Regarding HVD products, HC adopts a reference-scaled average bioequivalence approach like the US FDA and EMA, but the acceptance criteria varies among different countries and regions [20, 21]. HC adopts this approach for AUC t only, whereas the US FDA accepts it for the AUC t and C max, and the EMA allows it for C max only. On the other hand, HC allows the GMR for C max for HVD products. HC recommends conducting fasted and fed bioequivalence studies for MR drug products. It is the opinion of the authors that more attention is given to the evaluation of MR products than to IR products because MR products have additional complexity related to drug release. Therefore, for DR drug products, Japan should consider bioequivalence studies conducted in both fed and fasted states.
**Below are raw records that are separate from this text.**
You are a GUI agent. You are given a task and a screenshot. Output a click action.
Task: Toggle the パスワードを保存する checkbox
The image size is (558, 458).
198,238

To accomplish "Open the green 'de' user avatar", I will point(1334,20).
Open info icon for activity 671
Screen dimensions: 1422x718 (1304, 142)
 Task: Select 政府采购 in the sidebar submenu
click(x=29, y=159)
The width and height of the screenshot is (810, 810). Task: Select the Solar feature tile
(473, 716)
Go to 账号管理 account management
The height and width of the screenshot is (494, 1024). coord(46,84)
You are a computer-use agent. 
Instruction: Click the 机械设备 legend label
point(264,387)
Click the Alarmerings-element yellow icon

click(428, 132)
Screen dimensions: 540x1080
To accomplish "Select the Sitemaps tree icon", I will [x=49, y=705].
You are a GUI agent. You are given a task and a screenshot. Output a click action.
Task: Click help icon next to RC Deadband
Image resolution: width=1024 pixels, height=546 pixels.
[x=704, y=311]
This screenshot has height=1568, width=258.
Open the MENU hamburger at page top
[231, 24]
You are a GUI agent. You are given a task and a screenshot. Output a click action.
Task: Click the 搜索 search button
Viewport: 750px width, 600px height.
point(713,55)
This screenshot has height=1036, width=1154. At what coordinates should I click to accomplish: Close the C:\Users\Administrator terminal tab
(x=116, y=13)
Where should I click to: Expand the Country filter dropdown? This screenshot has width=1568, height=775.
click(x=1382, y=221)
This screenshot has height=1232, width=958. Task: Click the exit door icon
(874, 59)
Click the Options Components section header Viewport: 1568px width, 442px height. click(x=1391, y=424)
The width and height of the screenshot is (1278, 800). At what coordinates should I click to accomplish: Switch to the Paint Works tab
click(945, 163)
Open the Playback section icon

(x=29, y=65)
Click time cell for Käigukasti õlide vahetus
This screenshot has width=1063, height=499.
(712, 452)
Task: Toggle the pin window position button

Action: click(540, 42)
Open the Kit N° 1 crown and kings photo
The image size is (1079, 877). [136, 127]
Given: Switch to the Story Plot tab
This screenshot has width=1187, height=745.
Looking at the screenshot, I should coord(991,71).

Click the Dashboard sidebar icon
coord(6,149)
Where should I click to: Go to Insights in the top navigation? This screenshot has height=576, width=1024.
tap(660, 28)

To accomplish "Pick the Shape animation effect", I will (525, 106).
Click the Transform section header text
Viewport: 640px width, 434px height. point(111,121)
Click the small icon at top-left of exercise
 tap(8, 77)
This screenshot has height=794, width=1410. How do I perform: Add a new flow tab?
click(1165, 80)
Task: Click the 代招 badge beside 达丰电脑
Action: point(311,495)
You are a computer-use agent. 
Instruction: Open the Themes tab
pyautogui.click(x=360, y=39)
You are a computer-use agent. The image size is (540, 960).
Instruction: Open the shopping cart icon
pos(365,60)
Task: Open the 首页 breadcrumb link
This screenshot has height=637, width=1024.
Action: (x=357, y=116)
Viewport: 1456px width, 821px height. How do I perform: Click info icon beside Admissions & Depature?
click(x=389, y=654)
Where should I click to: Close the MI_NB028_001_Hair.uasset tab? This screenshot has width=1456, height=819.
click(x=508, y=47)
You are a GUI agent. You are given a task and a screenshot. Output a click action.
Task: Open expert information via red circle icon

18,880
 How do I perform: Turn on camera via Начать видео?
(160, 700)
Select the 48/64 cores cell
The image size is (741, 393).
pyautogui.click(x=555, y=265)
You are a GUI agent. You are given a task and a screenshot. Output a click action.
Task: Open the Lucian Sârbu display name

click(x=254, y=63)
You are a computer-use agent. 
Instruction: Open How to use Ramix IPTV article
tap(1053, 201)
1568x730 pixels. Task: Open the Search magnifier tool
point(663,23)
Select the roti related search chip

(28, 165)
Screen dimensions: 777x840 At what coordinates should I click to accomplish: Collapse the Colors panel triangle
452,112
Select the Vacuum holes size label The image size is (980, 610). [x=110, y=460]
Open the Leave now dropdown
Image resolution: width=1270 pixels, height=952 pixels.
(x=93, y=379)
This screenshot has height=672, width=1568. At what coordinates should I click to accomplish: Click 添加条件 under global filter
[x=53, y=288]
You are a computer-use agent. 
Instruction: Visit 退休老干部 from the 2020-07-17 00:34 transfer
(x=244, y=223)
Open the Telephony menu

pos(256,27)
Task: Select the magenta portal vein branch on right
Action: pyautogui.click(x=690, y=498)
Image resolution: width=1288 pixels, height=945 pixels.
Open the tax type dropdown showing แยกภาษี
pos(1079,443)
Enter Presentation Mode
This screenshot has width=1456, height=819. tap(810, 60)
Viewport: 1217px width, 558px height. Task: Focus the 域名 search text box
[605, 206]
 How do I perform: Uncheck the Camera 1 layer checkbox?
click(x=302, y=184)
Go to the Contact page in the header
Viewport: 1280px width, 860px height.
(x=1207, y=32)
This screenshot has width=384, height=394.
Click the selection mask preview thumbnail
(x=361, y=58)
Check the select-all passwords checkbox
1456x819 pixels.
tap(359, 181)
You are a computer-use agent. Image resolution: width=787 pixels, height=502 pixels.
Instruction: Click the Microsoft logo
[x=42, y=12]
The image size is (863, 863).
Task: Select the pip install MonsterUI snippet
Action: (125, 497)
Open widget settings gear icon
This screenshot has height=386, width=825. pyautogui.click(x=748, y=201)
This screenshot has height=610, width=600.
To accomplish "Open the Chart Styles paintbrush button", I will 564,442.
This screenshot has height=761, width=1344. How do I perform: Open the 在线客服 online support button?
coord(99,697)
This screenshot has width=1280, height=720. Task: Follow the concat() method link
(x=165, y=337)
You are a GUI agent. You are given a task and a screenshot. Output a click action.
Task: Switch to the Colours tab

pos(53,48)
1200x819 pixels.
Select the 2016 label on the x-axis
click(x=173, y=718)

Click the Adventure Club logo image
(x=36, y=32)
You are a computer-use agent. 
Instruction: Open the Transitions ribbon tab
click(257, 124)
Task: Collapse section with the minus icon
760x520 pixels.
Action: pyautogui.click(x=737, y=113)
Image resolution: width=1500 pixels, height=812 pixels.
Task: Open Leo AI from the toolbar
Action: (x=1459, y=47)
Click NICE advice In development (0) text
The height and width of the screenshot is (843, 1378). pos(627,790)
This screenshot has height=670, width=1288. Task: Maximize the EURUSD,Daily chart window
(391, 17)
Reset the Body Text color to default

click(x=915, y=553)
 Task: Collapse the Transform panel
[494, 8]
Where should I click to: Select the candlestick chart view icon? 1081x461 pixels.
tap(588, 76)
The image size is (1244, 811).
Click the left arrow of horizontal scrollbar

Finally, we compared the published guidelines, guidances, and basic principles for bioequivalence and biowaivers. Both authorities published the guideline or guidances for dermatological dosage forms. However, some evaluation methods differed [33], the major difference being that the PMDA accepts dermatopharmacokinetic tests that compare the concentration level in the stratum corneum [22]. The PMDA and HC have basic principles or guidance with respect to inhalation products, and both authorities require in vitro, pharmacokinetic, and pharmacodynamic or clinical endpoint studies to evaluate the equivalency between generic and innovator products (HC considers biowaivers only in the case of aqueous solutions for inhalation). The main differences are that HC recommends setting placebo arms in place, in addition to generic and innovator products, in pharmacodynamic or clinical endpoint studies to confirm assay sensitivity, and that sputum eosinophil counts should be the primary endpoint for inhaled corticosteroids. Regarding primary endpoints, the PMDA currently recommends using the trough forced expiratory volume in 1 s (FEV1) change from baseline, the morning peak expiratory flow (PEF) change from baseline, and the FEV1-AUC0–t change from baseline, and so on, for orally inhaled dry powder drug products. The authors recommend that Japan develop documents for bioequivalence studies for nasal drug products for the treatment of allergic rhinitis, for the quality aspects of orally inhaled drug products, and for biowaivers related to aqueous solutions and the biopharmaceutics classification system.

5 Conclusions

We surveyed generic drug reviews in Japan and Canada. The survey describes many similarities and differences and highlights areas for improvement that could be considered to promote better generic drug reviews. In particular, we recommend the Japanese authorities proceed with the use of e-CTD to promote efficient review, produce generic drug review reports to ensure transparency of reviews, and develop documentation for bioequivalence and biowaiver evaluations of various dosage forms to promote efficient development. We hope to consider bioequivalence evaluations for nasal products and biowaiver for aqueous solutions with intramuscular or subcutaneous injections in the near future. Additionally, HC may consider requiring generic companies to assure complete interchangeability of all strengths marketed by the innovator, similar to that required in Japan. These results clarify the future challenges of generic drug reviews, and the similarities and differences found will also be important considerations for the future. We believe these challenges will lead to better regulations, and will benefit the aging population in both countries. This is the first article to discuss and clarify differences between and the similarities of generic drug reviews in Japan and Canada.